▽

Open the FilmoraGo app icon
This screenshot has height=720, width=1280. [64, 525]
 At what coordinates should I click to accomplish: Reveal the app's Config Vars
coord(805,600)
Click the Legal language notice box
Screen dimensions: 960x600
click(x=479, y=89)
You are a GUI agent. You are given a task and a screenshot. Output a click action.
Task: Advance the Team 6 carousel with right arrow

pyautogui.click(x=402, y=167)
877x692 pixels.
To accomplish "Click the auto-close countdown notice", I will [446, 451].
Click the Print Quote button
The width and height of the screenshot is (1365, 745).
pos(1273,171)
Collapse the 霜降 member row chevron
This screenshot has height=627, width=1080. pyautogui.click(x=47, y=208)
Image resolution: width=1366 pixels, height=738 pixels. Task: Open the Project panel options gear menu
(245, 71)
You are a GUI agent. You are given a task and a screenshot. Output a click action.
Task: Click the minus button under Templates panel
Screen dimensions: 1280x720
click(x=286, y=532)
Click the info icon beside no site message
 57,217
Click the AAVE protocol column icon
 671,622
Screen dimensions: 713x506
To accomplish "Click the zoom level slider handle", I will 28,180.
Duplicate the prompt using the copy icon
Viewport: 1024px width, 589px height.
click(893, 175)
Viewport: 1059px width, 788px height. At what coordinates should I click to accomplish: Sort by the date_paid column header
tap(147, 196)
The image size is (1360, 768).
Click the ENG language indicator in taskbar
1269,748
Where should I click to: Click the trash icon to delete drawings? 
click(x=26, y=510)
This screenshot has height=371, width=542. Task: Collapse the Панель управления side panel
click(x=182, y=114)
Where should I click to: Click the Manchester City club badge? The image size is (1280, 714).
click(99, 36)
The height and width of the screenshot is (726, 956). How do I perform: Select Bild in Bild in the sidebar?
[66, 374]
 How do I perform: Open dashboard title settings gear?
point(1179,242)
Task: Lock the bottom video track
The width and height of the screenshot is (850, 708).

△

Exercise prompt ::
Write every entry out again. Keep each one exact.

Response below ::
Open the FilmoraGo app icon
This screenshot has height=720, width=1280. [64, 525]
 At what coordinates should I click to accomplish: Reveal the app's Config Vars
coord(805,600)
Click the Legal language notice box
Screen dimensions: 960x600
click(x=479, y=89)
You are a GUI agent. You are given a task and a screenshot. Output a click action.
Task: Advance the Team 6 carousel with right arrow

pyautogui.click(x=402, y=167)
877x692 pixels.
To accomplish "Click the auto-close countdown notice", I will [446, 451].
Click the Print Quote button
The width and height of the screenshot is (1365, 745).
pos(1273,171)
Collapse the 霜降 member row chevron
This screenshot has height=627, width=1080. pyautogui.click(x=47, y=208)
Image resolution: width=1366 pixels, height=738 pixels. Task: Open the Project panel options gear menu
(245, 71)
You are a GUI agent. You are given a task and a screenshot. Output a click action.
Task: Click the minus button under Templates panel
Screen dimensions: 1280x720
click(x=286, y=532)
Click the info icon beside no site message
 57,217
Click the AAVE protocol column icon
 671,622
Screen dimensions: 713x506
To accomplish "Click the zoom level slider handle", I will 28,180.
Duplicate the prompt using the copy icon
Viewport: 1024px width, 589px height.
click(893, 175)
Viewport: 1059px width, 788px height. At what coordinates should I click to accomplish: Sort by the date_paid column header
tap(147, 196)
The image size is (1360, 768).
Click the ENG language indicator in taskbar
1269,748
Where should I click to: Click the trash icon to delete drawings? 
click(x=26, y=510)
This screenshot has height=371, width=542. Task: Collapse the Панель управления side panel
click(x=182, y=114)
Where should I click to: Click the Manchester City club badge? The image size is (1280, 714).
click(99, 36)
The height and width of the screenshot is (726, 956). How do I perform: Select Bild in Bild in the sidebar?
[66, 374]
 How do I perform: Open dashboard title settings gear?
point(1179,242)
Task: Lock the bottom video track
The width and height of the screenshot is (850, 708).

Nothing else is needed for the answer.